In the VTACH trial, the three-dimensional electroanatomical reconstruction of the left ventricle was done with either a contact mapping system (Carto) or non-contact system (EnSite).2 Activation and entrainment mapping were performed in case of stable VT, while a substrate-based approach similar to the SMASH-VT approach was implemented in case of non-inducible or unstable VT.
In conclusion, a substrate-based approach limited to the ablation of clinical or inducible VT(s) exit sites is the strategy most commonly implemented in primary VT ablation studies. As mentioned, the long-term success rate of such an approach still appears unsatisfactory. For instance, more than a half of the patients allocated to catheter ablation in the VTACH trial had ventricular arrhythmia recurrence after two years of follow-up.
Primary VT Ablation Compared with Secondary VT Ablation: Implication for Further Research
Available data on primary VT ablation generate multiple areas of uncertainties, and further studies are necessary to evaluate the optimal ablation strategy to increase the procedural success rate. Of note, a comparison of success rates of primary versus secondary VT ablation studies does not disclose significant differences in terms of long-term freedom from arrhythmia recurrence (Figure 1).

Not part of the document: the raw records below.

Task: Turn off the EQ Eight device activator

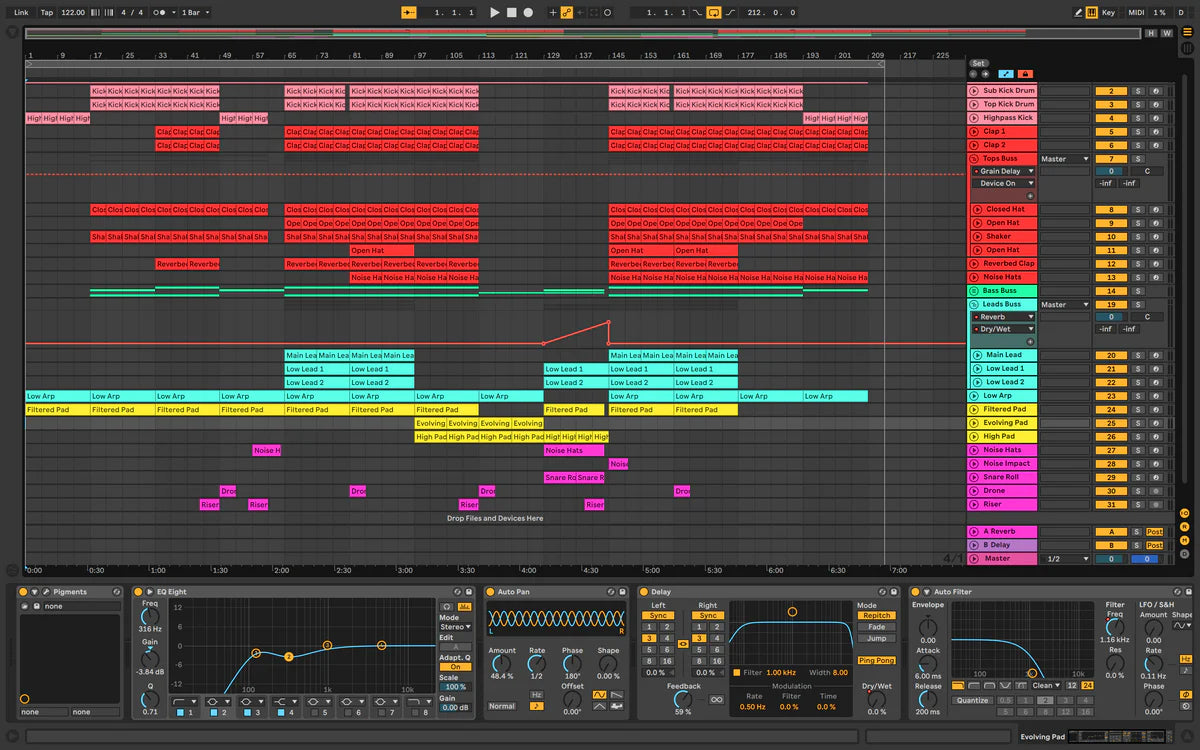Action: pyautogui.click(x=140, y=592)
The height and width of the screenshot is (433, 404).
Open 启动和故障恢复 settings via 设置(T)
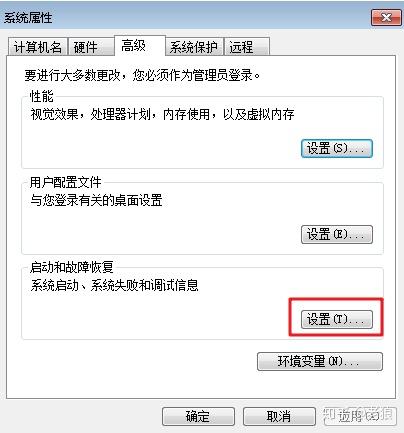[337, 319]
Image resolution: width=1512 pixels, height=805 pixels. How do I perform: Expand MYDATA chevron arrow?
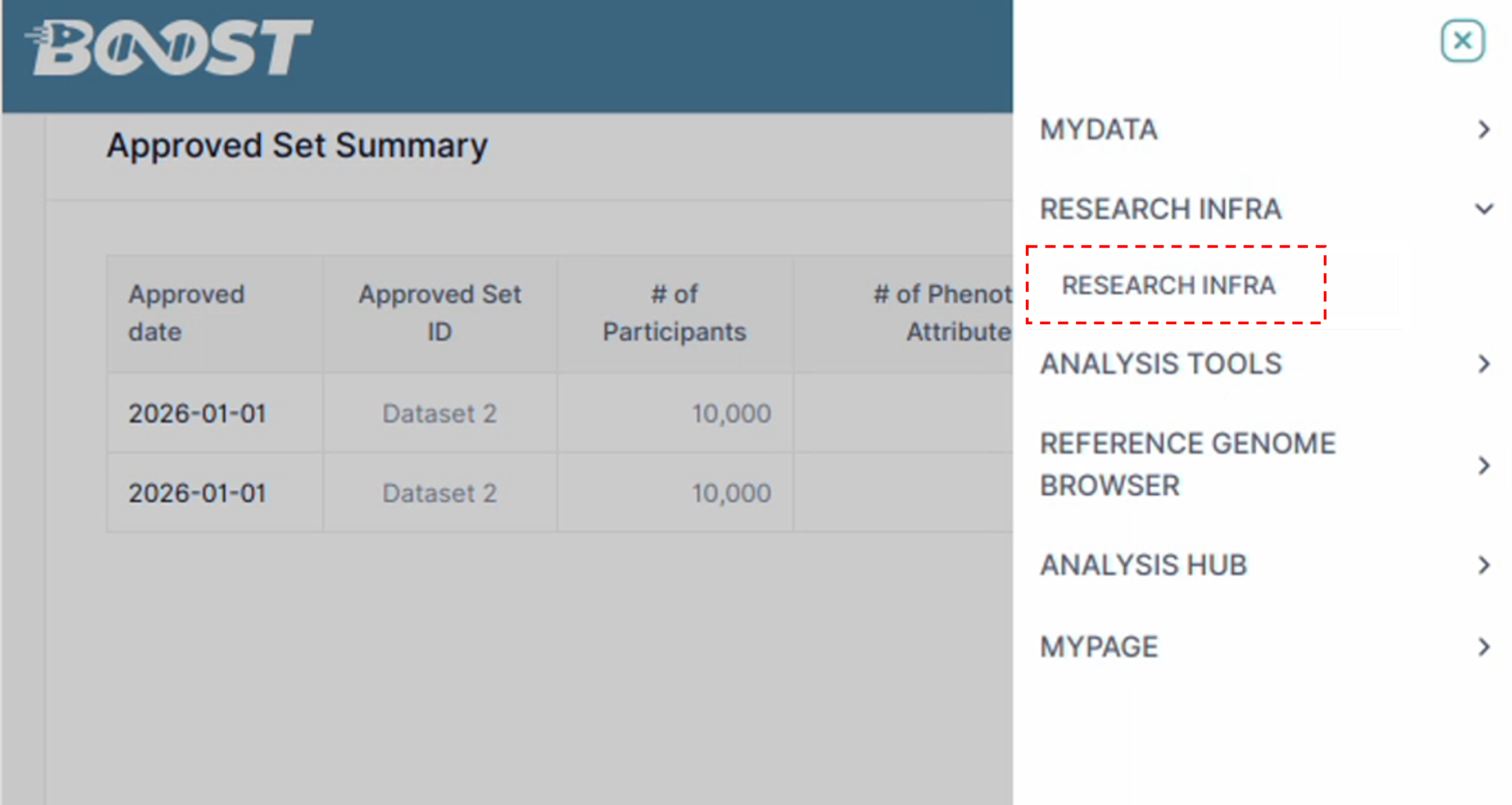[x=1484, y=130]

These figures support the concept that future research should focus more on identifying new ablation techniques and strategies, rather than testing current techniques in broader patient populations. To this regard, preliminary data from our group suggest that extensive substrate-based ablation targeting all the potential arrhythmogenic areas within the scar (i.e., “homogenization of the scar”) may improve the long-term freedom from ventricular arrhythmia recurrence in patients with post-infarct high-burden ventricular arrhythmias.17 Such an approach has a strong pathophysiological rationale, based on the significant evolution of post-infarct substrates for VT in current patients treated with reperfusion therapies.18 In fact, the introduction of mechanical reperfusion therapies for acute myocardial infarction has led to a higher percentage of non-transmural necrosis, with heterogeneous infarct cores containing bundles of surviving myocytes and fibrotic tissue, surrounded by similarly complex border zones merging into normal myocardium.18 Further, the occurrence of the “no-reflow” phenomenon,19 of distal embolization of thrombotic material during mechanical reperfusion,20 and varying degrees reperfusion-related myocardial injury have further increased the complexity of the substrate for post-infarction VT, generating multiple slow conduction channels within the dense scar, with VT exit points located in different areas, including the subendocardial scar, the border zone, or even in the mid-wall or subepicardial myocardial layers. As a result, the presence of multiple slow conduction channels within the scar and the possibility of mid-wall or epicardial VT exit sites provide the rationale for an extensive endo-epicardial scar homogenization to treat the current population of patients with post-infarction VT.17
Conclusions
Primary VT ablation through a substrate-based approach reduces the VT recurrence rate compared to medical therapy (no antiarrhythmic drugs) in patients with ischemic cardiomyopathy undergoing secondary prevention ICD implantation. However, the long-term freedom from arrhythmia recurrence is still suboptimal and similar to that reported in secondary VT ablation studies. Further studies testing novel ablation strategies and techniques are warranted to increase the procedural success rate.